Wikidata:WikidataCon 2017/Notes/Wikidata Toolkit: How to use Wikidata in Java

Title: How to use Wikidata in Java

Note-taker(s): Lucas

Speaker(s) edit

Name or username: Tpt

Contact (email, Twitter, etc.): @Tpt93 thomas pellissier-tanon.fr

Slides: https://docs.google.com/presentation/d/e/2PACX-1vTusPACVFXTzEd64pDU1WqzM1BFMK3uJ-SO0ATA-OAkJiLZmjkGL7YVkqJQOxXVl7YIhBxN8Eut7Rid/pub

Documentation: https://www.mediawiki.org/wiki/Wikidata_Toolkit

Eclipse setup: https://www.mediawiki.org/wiki/Wikidata_Toolkit/Eclipse_setup

git clone https://github.com/Wikidata/Wikidata-Toolkit.git

Dump: https://people.wikimedia.org/~hoo/tmp/wikidata-20171028-all-first2500.json.gz

http://wikidata.org/entity/Q24075199

Abstract edit

Wikidata Toolkit is a Java library for accessing Wikidata and other Wikibase installations. It allows to create bots, to download and parse dumps in order to do, e.g., complex analysis of Wikidata content. The aim of this workshop is to give a quick introduction of the Wikidata Toolkit and show people an easy way to create bots and manipulate Wikidata dumps.
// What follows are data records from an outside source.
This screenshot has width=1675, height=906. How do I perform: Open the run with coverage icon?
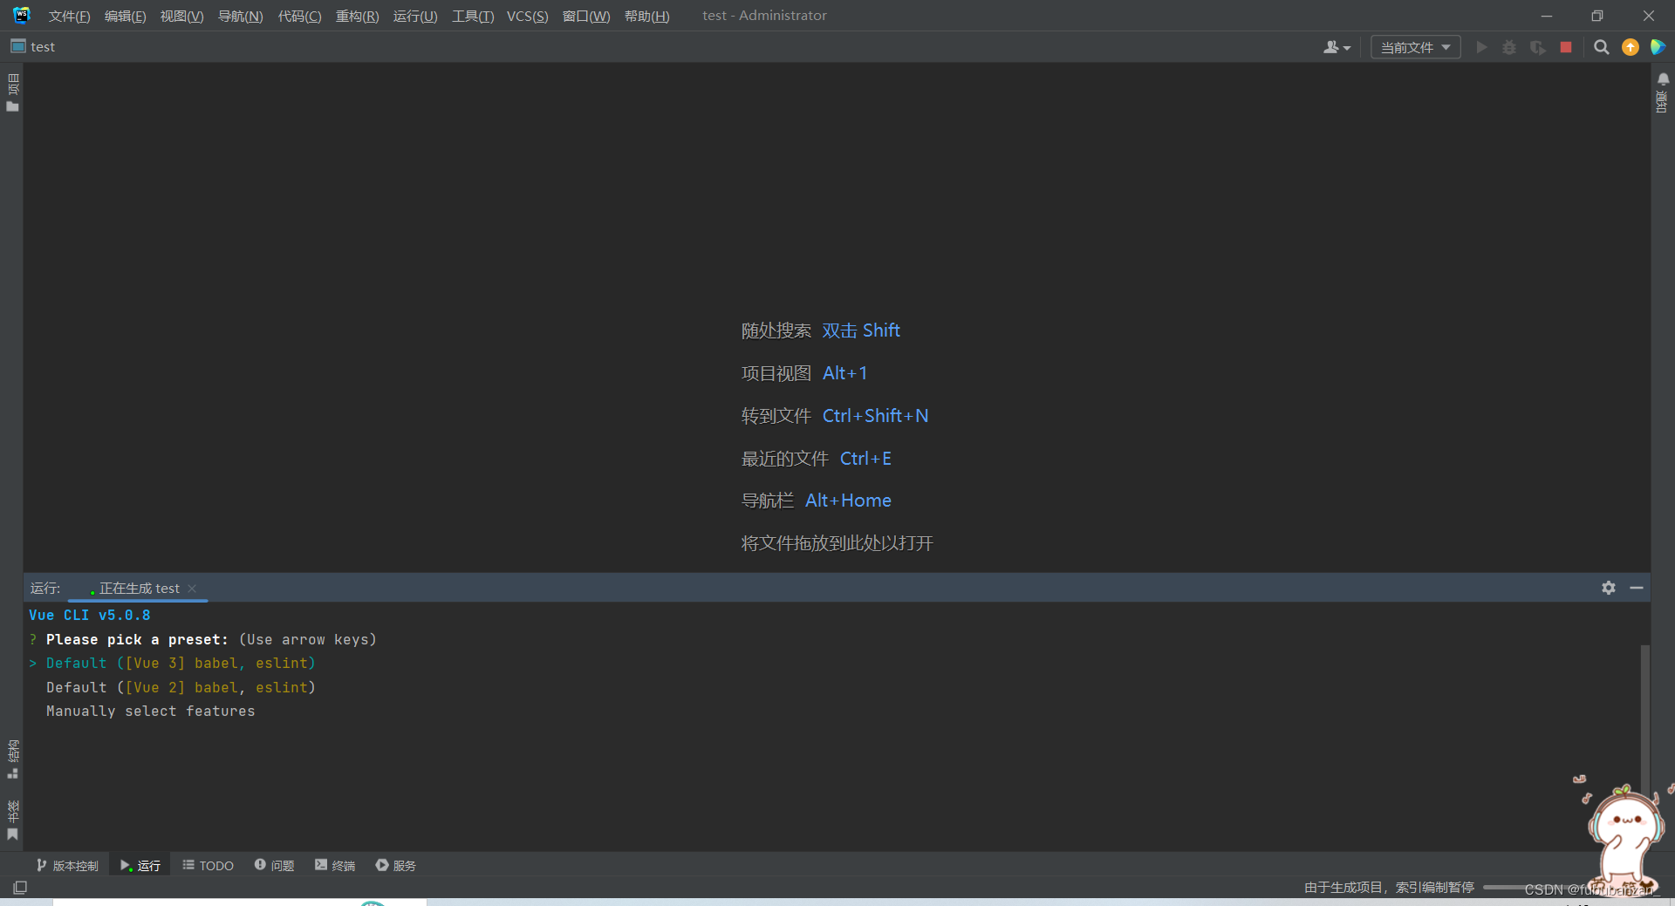tap(1537, 47)
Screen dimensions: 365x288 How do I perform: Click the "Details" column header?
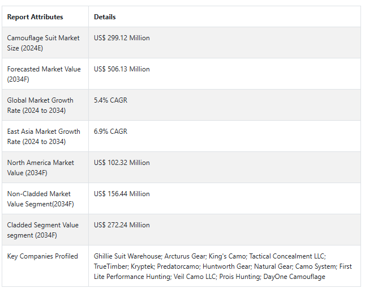pos(105,17)
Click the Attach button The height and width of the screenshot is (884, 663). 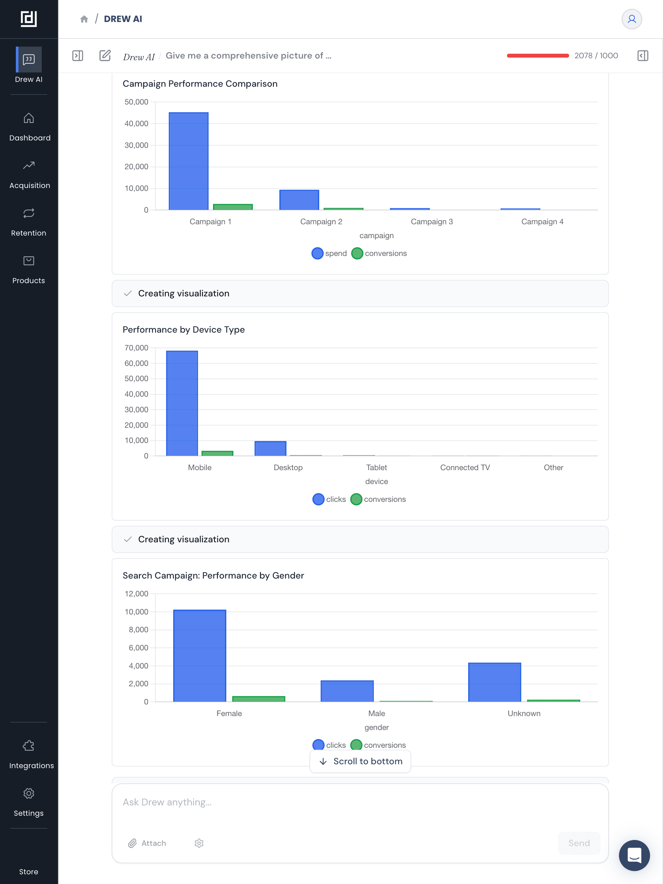(x=147, y=843)
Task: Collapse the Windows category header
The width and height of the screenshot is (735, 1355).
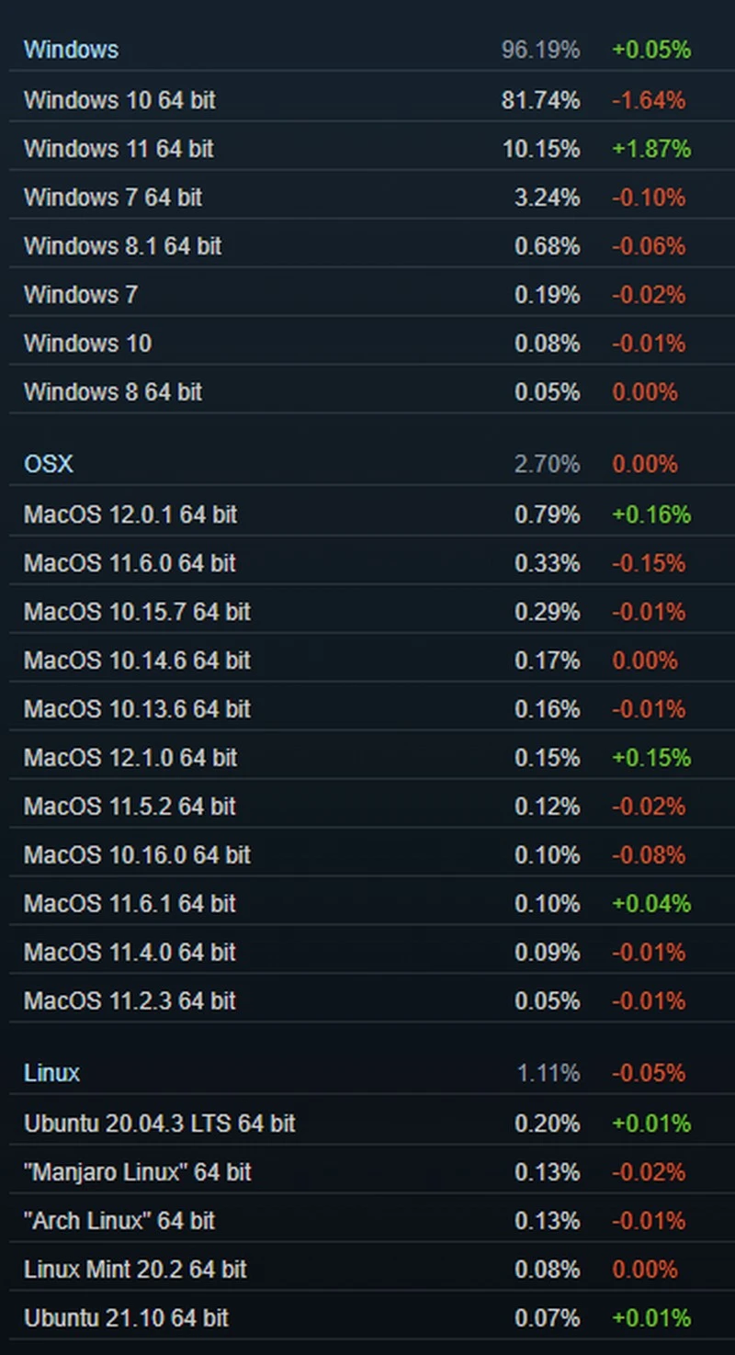Action: [x=71, y=50]
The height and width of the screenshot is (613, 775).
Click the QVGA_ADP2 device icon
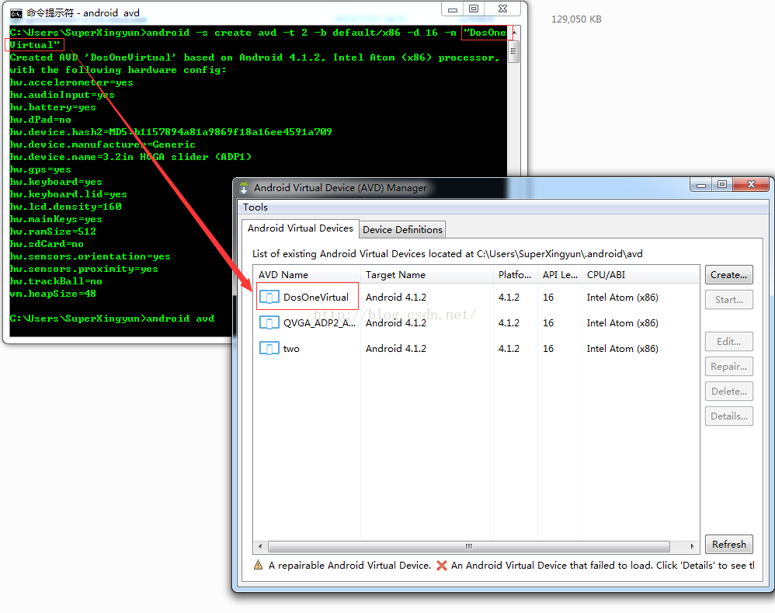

Collaborative notes of the session edit

WikidataToolkit

Wikidata client library in Java, developed in 2014/15 by TU Dresden

fast processing based on dumps (e. g. queries that cannot be done on WDQS)

easy editing, without all the complexity of the API

proof of concept of RDF mapping

nice Java objects for Wikidata items, can be used with Java Stream APIs

dump processing: automatically downloads most recent dump and processes it with your processor

RDF export is mostly outdated

some statistics utilities and lots of examples

hands-on session: with computer and an IDE (see slides for instructions)

TutorialExample will first fail because it’s in offline mode. You can disable offline mode (comment out L51), start the program, quickly stop it, and overwrite the partial downloaded file with the truncated one from above (“dump”).